August 2014 - Presented by Christina Di Loreto, M.D.


The gastric biopsy shows antral-type gastric mucosa with numerous epithelial metaphase mitotic figures (“ring” mitoses), which are most prominent in the proliferative zone of the glands. There is hyperplasia of the surface epithelium with some epithelial pseudostratification and loss of polarity.

This patient has a history of gout for which he was taking colchicine. The findings in the gastric biopsy are consistent with colchicine toxicity.



Colchicine is an alkaloid derived from Colchicum autmnale  (autumn crocus or meadow saffron) that is FDA-approved for the treatment of gout and familial Mediterranean fever. It produces an anti-inflammatory effect by binding to tubulin and preventing  microtubular formation, leading to inhibition of leukocyte migration, phagocytosis and formation of leukotriene B4.  This inhibition of microtubular formation and function also results in mitotic arrest in dividing cells and is the mechanism of its toxicity.

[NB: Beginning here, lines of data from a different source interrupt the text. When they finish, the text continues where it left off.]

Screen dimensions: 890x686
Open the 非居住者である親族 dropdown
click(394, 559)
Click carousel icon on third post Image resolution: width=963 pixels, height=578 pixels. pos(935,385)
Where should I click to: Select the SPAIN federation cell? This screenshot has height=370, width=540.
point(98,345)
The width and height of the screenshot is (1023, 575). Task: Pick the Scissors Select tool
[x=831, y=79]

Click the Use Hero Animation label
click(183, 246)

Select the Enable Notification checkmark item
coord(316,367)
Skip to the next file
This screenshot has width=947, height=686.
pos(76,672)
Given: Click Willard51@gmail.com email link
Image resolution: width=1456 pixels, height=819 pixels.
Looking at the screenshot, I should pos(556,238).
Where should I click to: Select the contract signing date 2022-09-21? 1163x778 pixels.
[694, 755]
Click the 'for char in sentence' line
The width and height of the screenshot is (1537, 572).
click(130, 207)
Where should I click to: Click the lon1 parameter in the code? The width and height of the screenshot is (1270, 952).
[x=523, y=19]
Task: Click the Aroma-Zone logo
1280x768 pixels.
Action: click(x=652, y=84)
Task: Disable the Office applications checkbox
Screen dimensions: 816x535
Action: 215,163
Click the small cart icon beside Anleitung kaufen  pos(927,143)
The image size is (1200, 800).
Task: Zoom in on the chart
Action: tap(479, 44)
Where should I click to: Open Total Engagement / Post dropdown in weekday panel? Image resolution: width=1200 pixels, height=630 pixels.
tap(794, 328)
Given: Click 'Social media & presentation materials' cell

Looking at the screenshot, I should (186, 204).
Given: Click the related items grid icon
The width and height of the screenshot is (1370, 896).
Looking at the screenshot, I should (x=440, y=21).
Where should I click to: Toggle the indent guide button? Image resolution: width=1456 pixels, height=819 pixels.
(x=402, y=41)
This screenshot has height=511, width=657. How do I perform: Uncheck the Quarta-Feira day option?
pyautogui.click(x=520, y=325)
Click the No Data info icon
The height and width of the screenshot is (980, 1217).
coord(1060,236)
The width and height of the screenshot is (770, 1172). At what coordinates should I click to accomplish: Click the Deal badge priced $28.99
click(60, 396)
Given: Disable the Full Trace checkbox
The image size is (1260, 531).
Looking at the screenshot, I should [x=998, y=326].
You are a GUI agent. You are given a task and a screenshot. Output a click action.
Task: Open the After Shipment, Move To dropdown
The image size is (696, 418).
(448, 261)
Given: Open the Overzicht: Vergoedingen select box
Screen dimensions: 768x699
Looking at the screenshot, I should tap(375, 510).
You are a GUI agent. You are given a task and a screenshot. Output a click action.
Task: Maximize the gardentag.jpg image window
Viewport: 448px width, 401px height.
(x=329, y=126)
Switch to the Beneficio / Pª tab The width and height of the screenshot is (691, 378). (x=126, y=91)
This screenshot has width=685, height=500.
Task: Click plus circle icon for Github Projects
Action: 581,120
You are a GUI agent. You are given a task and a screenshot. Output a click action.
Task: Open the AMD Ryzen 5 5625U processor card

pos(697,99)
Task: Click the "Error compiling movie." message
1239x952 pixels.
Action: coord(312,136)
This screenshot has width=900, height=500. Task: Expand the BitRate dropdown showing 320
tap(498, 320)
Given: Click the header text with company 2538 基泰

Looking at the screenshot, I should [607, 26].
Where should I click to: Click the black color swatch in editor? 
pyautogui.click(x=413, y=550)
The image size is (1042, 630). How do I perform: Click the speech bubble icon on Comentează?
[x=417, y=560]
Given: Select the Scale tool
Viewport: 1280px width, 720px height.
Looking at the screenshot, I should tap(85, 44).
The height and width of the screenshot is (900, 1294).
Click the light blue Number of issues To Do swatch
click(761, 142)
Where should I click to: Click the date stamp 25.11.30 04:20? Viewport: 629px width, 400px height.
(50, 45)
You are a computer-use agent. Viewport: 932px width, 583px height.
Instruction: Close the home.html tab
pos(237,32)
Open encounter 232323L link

Colchicine toxicity affects multiple organs, and the effects may occur hours or several days after the exposure. Symptoms of acute toxicity include nausea, vomiting, abdominal pain, and bloody diarrhea. Other observed effects include hepatic necrosis, acuter renal failure, disseminated intravascular coagulation, seizures, and later complications, like bone marrow suppression and alopecia. Chronic poisoning is often subtle and is seen in patients with renal insufficiency and liver disease as well as in patients taking certain medications (e.g., erythromycin, cimetidine, cyclosporine) that result in drug interactions that inhibit colchicine clearance.

Iacobuzio-Dohahue et al have described distinct histopathologic findings in gastrointestinal biopsies of patients with clinical evidence of colchine toxicity: metaphase mitoses, epithelial pseudostratification, loss of polarity, and abundant apoptotic bodies (majority of cases reported).¹ These findings were most obvious in the gastric antrum and duodenum, with Ki-67 staining revealing marked expansion of the proliferative neck region.1 Other studies, including autopsy studies of patients who died of colchicine toxicity, have also described increased mitotic figures in the liver, genitourinary tract, bone marrow, lymph nodes, and respiratory tract.¹-²


  1. Iacobuzio-Donahue DA et al. Colchicine toxicity: distinct morphologic findings in gastrointestinal biopsies. Am J Surg Pathol 2001;25:1067-1073.
  2. Kamath A, Mehal W, Dhanpat J. Colchicine-associated ring mitosis in liver biopsy and their clinical implications. J Clin Gastroenterol 2008;42:1060-1062.
  3. Katzung BG et al (eds). Basic & Clinical Pharmacology, Twelfth edition. New York: McGraw-Hill, 2012.
  4. Olson KR (ed). Poisoning & Drug Overdose. Sixth edition.  New York: McGraw-Hill, 2012.